The web interface is built using Streamlit, providing a clean and interactive chat experience.

import streamlit as st

from dotenv import load_dotenv
from langchain_core.messages import HumanMessage, AIMessage, ToolMessage
from joke_agent import graph, State

load_dotenv()

# Initialize session state
if "messages" not in st.session_state:
    st.session_state.messages = []

st.title("Chatbot")

# Display the chat history.
for message in st.session_state.messages:
    if isinstance(message, HumanMessage):
        with st.chat_message("user"):
            st.write(message.content)
    elif isinstance(message, AIMessage):
        with st.chat_message("assistant"):
            st.write(message.content)

# Handle user input.
if prompt := st.chat_input("What's on your mind?"):
    # Add user message to chat history
    user_message = HumanMessage(content=prompt)
    st.session_state.messages.append(user_message)
    
    # Display user message
    with st.chat_message("user"):
        st.write(prompt)

    # Create a placeholder for the streaming response
    with st.chat_message("assistant"):
        message_placeholder = st.empty()
        full_response = ""
        
        try:
            state = State(messages=[user_message])
            config = {"configurable": {"thread_id": "thread"}}

            # invoke the agent, streaming tokens from any llm calls directly
            for chunk, metadata in graph.stream(state, config=config, stream_mode="messages"):
                if isinstance(chunk, AIMessage):
                    full_response = full_response + chunk.content
                    message_placeholder.markdown(full_response + "▌")

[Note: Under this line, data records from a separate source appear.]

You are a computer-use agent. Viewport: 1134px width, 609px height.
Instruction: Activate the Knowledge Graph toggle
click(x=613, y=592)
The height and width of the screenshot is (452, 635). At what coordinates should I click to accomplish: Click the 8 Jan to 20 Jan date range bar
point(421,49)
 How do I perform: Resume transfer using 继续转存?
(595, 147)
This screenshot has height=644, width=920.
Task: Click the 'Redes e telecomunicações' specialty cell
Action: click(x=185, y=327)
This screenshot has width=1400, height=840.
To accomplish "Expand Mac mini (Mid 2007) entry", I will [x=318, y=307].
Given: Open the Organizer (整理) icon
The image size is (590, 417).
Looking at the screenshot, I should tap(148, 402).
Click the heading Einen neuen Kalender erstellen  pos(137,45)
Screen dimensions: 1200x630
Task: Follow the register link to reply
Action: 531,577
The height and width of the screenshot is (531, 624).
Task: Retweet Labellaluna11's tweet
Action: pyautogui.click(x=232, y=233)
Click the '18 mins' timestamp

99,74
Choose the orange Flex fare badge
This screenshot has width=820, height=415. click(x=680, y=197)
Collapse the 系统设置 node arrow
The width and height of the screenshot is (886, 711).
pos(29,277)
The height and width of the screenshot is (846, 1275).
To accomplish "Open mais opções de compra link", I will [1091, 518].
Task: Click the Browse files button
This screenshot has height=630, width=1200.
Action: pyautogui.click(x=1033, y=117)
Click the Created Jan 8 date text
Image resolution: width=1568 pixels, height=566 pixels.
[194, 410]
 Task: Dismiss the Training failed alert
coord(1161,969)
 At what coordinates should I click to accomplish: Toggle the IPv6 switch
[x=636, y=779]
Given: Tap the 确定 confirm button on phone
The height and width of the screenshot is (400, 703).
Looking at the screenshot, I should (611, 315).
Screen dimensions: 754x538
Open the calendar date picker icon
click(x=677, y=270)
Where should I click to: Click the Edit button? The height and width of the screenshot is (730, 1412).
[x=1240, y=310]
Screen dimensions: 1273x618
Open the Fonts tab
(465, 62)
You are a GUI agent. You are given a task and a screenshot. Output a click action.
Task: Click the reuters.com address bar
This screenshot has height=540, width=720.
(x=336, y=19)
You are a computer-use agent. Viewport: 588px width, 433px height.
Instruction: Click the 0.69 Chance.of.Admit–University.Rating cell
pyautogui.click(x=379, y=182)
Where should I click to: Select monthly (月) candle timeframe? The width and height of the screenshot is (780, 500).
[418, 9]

                elif isinstance(chunk, ToolMessage):
                    full_response = full_response + f"🛠️ Used tool to get: {chunk.content}\n\n"
                    message_placeholder.markdown(full_response + "▌")

            # Once streaming is complete, display the final message without the cursor
            message_placeholder.markdown(full_response)

            # Add the complete message to session state
            st.session_state.messages.append(AIMessage(content=full_response))
            
        except Exception as e:
            st.error(f"An error occurred: {str(e)}") 

Key features of the interface include:

  • Persistent chat history using Streamlit’s session state
  • Real-time message streaming
  • Clear distinction between user and assistant messages
  • Tool usage visibility with emoji indicators

How It Works

  1. When a user sends a message, it’s added to the UI’s chat history
  2. The UI invokes the agent graph with the newly added user message
  3. LangGraph merges the user message with the existing conversation history (stored in memory in using the InMemorySaver)
  4. Responses are streamed in real-time with a typing indicator
  5. Tool usage is visibly indicated with a 🛠️ emoji

Dependencies

This example is built with Pipenv using the following Pipfile:

[[source]]
url = "https://pypi.org/simple"
verify_ssl = true
name = "pypi"

[packages]
streamlit = "*"
langgraph = "*"
langchain = "*"
langchain-openai = "*"
python-dotenv = "*"

[dev-packages]

[requires]
python_version = "3.11"

[scripts]
start = "streamlit run chatbot.py --server.headless true" 

Running the Application

You can start the application using:

pipenv run start

Conclusion

This implementation demonstrates how to combine LangGraph’s powerful state management with Streamlit’s user-friendly interface to create an engaging chatbot. The architecture allows for easy extension with additional tools and capabilities while maintaining a clean separation of concerns between the agent logic and the user interface.

The use of LangGraph’s streaming capabilities ensures a responsive user experience, while the tool-based approach makes it easy to extend the bot’s capabilities with new jokes or other features.